# Task prompt
Please filter the entries and return only the lines that include "arrow".

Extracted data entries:
-*-

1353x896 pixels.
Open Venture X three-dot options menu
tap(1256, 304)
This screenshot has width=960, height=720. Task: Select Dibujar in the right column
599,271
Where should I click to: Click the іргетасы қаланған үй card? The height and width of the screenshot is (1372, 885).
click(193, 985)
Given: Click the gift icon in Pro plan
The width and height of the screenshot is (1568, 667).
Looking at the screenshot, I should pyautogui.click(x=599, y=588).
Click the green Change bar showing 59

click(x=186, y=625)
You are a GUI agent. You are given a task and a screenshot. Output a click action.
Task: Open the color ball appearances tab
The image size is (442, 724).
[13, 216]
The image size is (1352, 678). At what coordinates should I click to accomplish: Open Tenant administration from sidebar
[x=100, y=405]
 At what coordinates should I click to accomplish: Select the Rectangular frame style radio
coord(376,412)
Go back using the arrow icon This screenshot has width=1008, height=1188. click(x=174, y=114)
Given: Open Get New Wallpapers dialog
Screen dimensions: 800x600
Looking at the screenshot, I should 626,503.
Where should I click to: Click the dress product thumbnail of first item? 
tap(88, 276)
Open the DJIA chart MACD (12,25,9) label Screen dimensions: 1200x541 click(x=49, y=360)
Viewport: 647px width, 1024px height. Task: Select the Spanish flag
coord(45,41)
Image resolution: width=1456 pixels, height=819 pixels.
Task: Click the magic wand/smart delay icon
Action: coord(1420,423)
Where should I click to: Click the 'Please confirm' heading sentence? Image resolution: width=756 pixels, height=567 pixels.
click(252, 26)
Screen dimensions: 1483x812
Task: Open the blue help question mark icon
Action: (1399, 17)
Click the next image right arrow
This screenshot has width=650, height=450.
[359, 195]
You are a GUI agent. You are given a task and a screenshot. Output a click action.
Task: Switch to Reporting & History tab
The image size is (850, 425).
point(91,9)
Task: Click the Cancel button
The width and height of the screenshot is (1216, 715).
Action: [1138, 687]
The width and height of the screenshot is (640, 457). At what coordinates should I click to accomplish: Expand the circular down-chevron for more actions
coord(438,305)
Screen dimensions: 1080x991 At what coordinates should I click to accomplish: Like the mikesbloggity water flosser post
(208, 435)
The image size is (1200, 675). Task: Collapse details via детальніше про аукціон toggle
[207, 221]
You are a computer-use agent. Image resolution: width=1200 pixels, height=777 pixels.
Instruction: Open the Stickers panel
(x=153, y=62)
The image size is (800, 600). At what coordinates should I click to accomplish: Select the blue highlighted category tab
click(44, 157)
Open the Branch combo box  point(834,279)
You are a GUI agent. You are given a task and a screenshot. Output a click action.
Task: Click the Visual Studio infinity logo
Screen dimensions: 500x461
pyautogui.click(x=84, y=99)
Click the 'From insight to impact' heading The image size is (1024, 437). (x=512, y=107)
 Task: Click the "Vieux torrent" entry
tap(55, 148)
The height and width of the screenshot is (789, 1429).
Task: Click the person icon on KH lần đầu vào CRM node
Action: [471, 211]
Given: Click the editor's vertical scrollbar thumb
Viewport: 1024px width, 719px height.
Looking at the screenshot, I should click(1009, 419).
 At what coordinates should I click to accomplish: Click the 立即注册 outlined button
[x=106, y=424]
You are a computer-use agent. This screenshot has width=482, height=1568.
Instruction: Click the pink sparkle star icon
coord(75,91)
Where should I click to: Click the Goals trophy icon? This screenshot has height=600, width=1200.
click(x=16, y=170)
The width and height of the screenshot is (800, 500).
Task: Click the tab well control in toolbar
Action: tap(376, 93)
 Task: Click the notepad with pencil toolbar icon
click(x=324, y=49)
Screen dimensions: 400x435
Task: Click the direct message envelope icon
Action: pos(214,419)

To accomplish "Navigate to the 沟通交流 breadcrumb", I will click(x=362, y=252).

-*-

# The answer
Go back using the arrow icon This screenshot has width=1008, height=1188. click(x=174, y=114)
Click the next image right arrow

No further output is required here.